CAPÍTULO II
DO PACTO ANTENUPCIAL
Art. 1.653. É nulo o pacto antenupcial se não for feito por escritura pública, e ineficaz se não lhe seguir o casamento.
A escritura pública é, por determinação deste dispositivo, da substância do pacto antenupcial. Se ela inexistir – o que ocorre, via de regra, quando a escolha do regime se faz meramente no termo de habilitação, sem que seja o regime legal supletivo ou o obrigatório – o pacto será nulo de pleno direito.
Resulta dessa nulidade a aplicação do regime legal supletivo da comunhão parcial de bens.
O pacto negocial é negócio jurídico sob condição suspensiva. Somente adquire eficácia com o casamento validamente celebrado.

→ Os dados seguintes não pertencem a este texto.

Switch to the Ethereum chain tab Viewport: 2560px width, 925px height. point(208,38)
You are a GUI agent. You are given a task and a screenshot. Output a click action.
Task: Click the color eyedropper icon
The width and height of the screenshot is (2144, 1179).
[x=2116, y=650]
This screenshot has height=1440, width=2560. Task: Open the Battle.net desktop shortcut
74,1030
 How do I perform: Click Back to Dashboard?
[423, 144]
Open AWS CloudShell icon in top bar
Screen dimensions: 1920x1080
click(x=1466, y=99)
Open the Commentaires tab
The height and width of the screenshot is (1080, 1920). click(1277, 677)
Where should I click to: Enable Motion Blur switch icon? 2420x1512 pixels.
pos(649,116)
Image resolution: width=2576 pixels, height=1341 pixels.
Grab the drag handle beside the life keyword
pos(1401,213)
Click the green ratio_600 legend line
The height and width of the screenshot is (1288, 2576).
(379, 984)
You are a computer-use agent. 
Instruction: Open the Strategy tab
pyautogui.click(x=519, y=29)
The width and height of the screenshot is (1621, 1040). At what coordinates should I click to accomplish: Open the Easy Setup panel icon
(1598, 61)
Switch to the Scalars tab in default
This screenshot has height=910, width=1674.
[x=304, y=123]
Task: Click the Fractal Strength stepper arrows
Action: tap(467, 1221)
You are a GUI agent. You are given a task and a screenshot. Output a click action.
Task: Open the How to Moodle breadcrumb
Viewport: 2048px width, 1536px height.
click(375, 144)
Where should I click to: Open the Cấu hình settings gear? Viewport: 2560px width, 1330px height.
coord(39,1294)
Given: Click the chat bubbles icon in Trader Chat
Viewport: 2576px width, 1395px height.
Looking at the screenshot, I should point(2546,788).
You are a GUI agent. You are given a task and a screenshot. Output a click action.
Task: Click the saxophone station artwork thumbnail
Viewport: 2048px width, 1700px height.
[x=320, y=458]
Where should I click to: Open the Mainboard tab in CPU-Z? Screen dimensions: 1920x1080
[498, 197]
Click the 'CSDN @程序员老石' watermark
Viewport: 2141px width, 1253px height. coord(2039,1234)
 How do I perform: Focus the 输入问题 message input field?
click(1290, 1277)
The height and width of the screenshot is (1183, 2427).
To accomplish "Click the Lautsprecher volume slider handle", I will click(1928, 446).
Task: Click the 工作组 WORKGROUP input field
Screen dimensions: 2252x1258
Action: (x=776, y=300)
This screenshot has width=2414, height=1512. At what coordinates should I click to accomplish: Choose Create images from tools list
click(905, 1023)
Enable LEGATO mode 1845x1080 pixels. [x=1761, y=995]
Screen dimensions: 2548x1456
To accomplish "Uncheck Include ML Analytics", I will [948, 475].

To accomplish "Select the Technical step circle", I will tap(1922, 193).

Se o casamento vem a ser declarado nulo, igualmente nulo é de se reputar o pacto antenupcial celebrado por escritura pública.
Neste caso, a relação entre os que contraíram casamento nulo poderá ser nenhuma, se não tiver havido entre eles convivência. Poderá haver uma sociedade de fato, se tiverem sido conjugados esforços para a formação de patrimônio comum ou, ainda, poderá ser aplicável o regime da comunhão parcial, se tiver havido convívio intuitu familae, conformador da união estável.